=== Task statement ===
Which lines in the data contain the string "Instruction" with matching case? Pick out each of those lines and copy it in full.

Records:
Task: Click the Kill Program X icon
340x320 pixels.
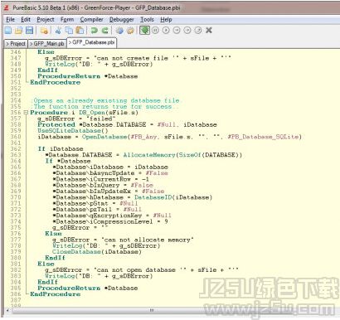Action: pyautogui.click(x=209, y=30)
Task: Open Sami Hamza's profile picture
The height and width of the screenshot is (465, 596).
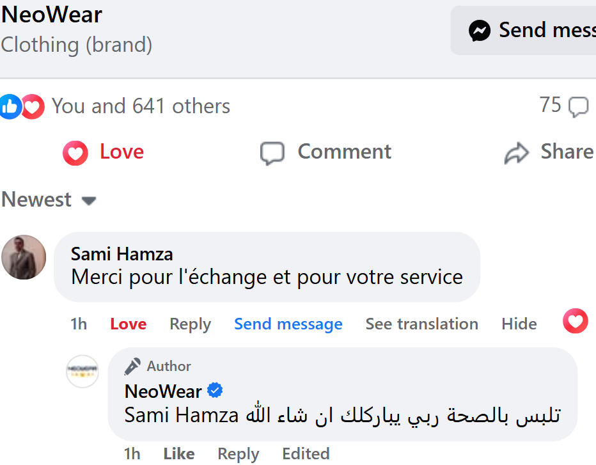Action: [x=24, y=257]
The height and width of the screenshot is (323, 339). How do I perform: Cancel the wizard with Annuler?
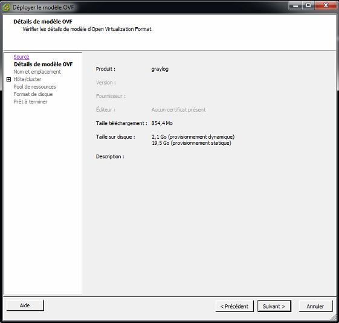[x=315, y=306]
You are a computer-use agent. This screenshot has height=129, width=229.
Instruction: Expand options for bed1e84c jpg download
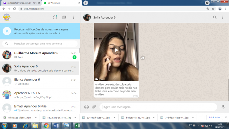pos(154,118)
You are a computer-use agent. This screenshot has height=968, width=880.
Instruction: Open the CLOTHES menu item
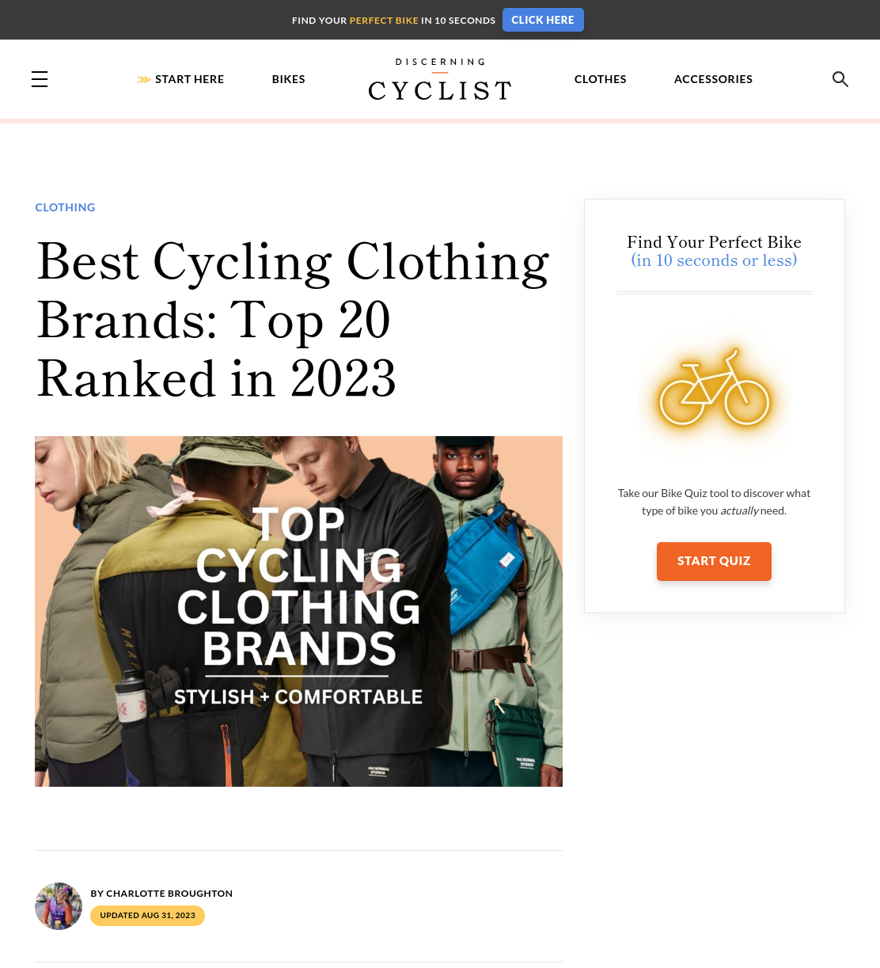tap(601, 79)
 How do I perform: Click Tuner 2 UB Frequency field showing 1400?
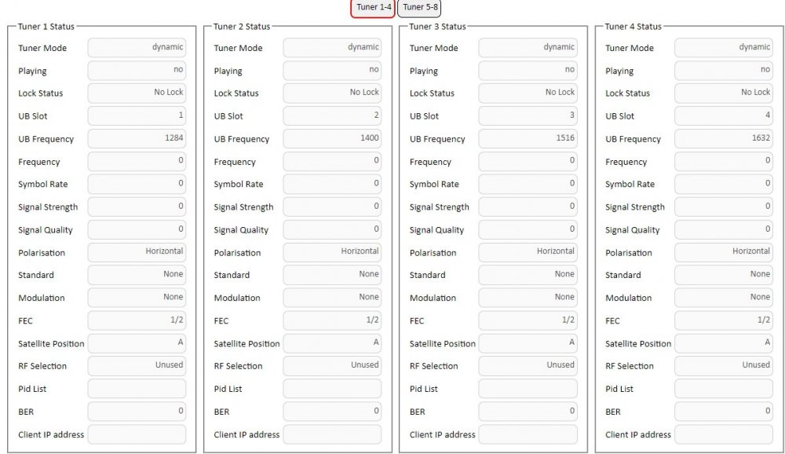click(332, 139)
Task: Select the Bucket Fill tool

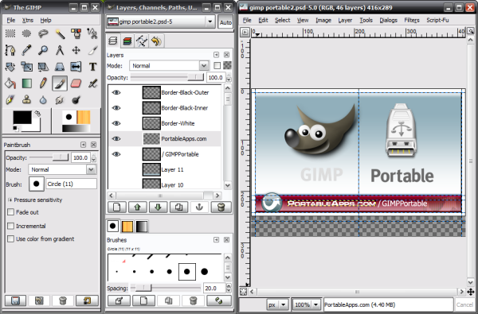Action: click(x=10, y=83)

==

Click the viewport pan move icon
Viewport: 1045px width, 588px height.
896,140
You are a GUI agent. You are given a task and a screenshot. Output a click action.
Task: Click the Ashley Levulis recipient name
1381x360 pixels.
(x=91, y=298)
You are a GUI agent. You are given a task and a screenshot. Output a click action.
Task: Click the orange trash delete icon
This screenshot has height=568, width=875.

==

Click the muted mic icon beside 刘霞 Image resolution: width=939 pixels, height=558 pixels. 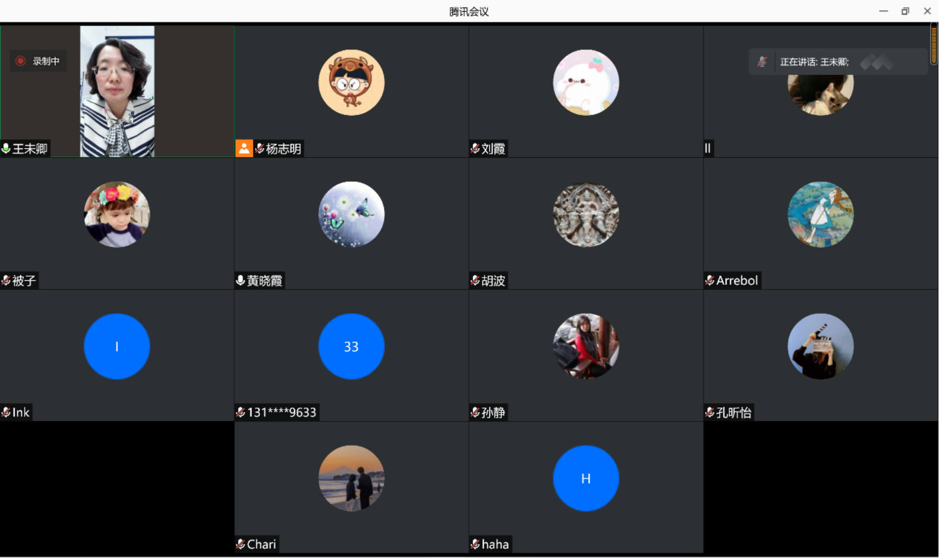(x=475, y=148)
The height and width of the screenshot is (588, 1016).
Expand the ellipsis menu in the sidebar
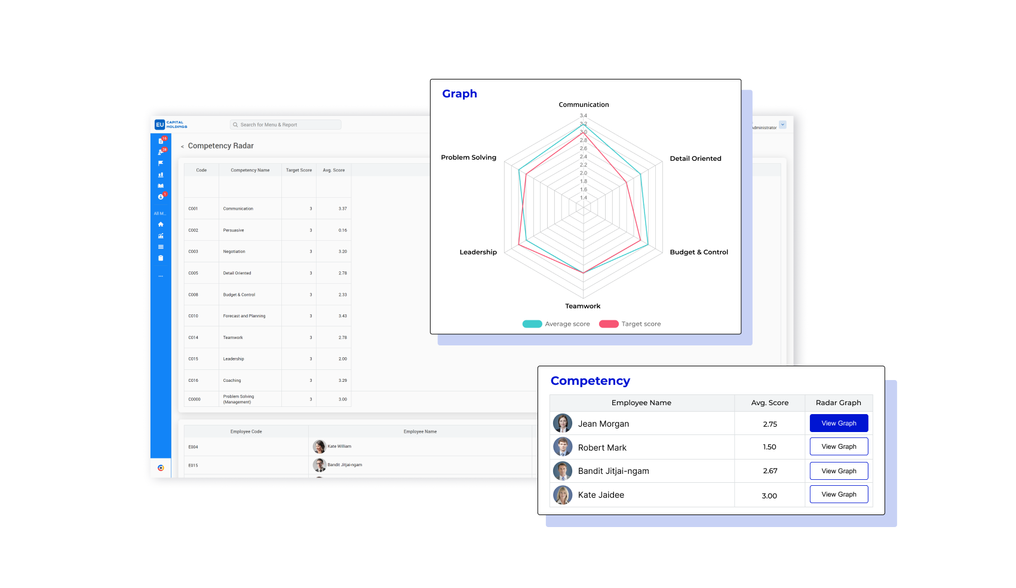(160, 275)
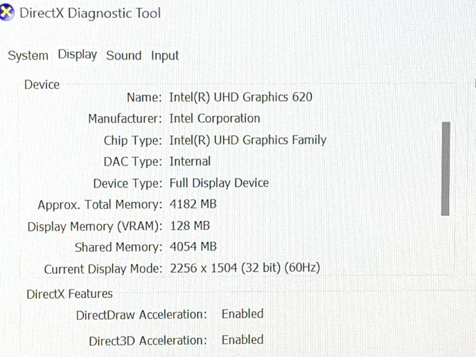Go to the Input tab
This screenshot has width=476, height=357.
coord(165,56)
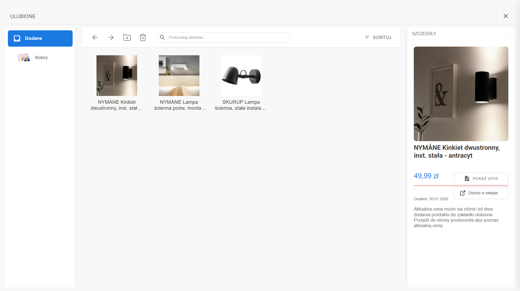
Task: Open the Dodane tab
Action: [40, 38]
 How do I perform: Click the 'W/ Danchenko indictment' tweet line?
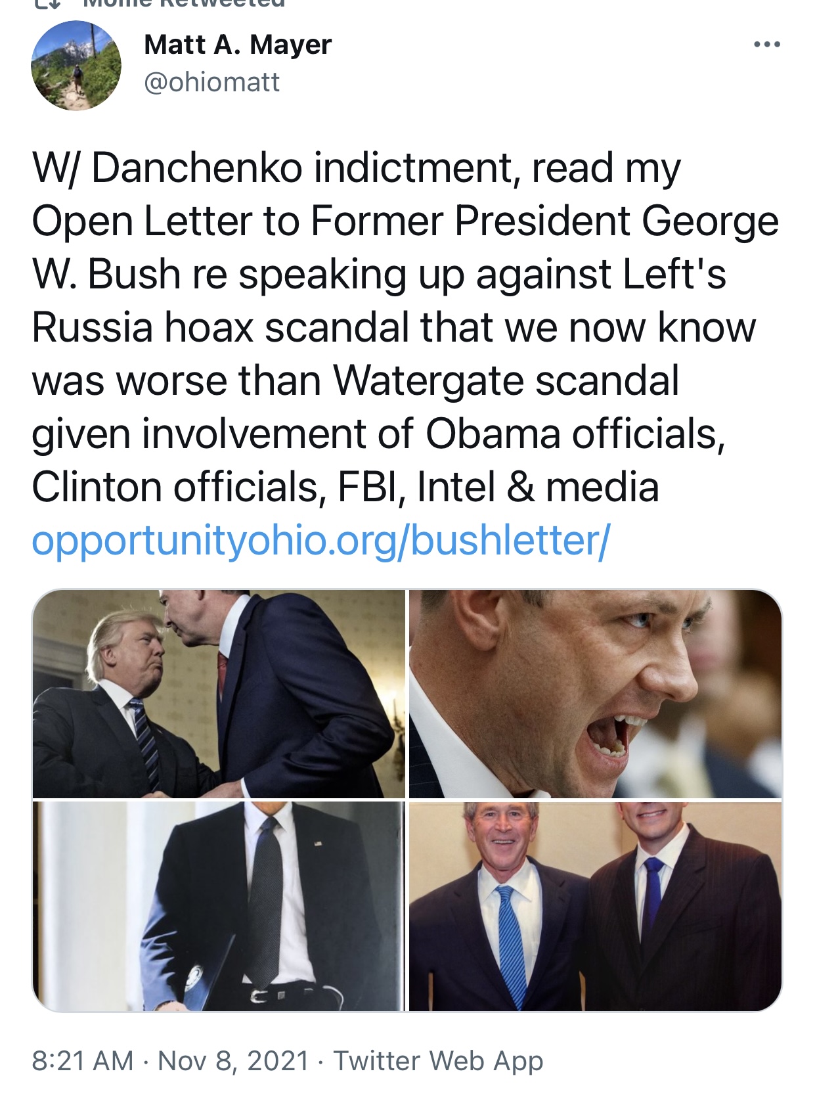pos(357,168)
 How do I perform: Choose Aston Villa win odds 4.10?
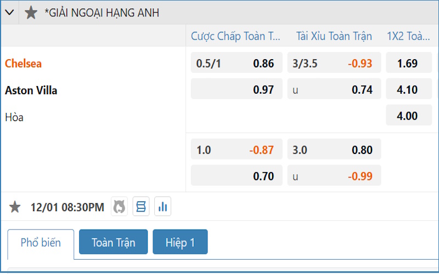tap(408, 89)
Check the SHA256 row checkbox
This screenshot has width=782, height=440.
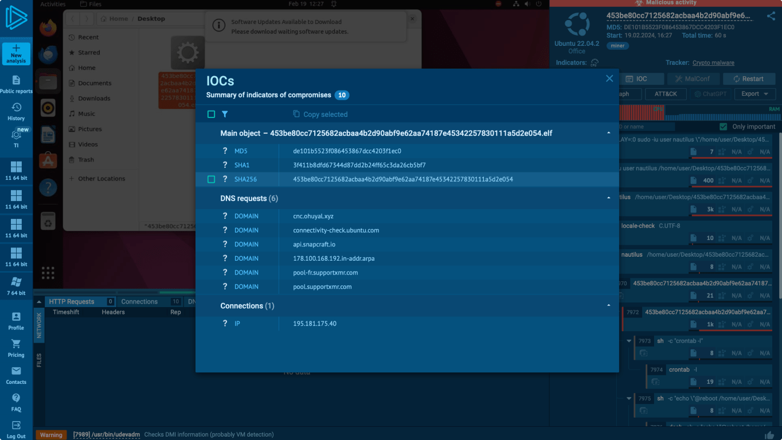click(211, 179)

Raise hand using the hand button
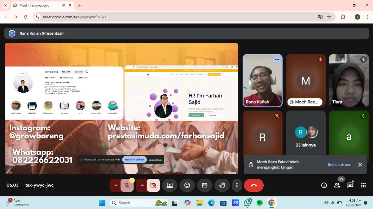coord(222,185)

=== Final result ===
Instruction: Expand options for bed1e84c jpg download
Instruction: Open the CLOTHES menu item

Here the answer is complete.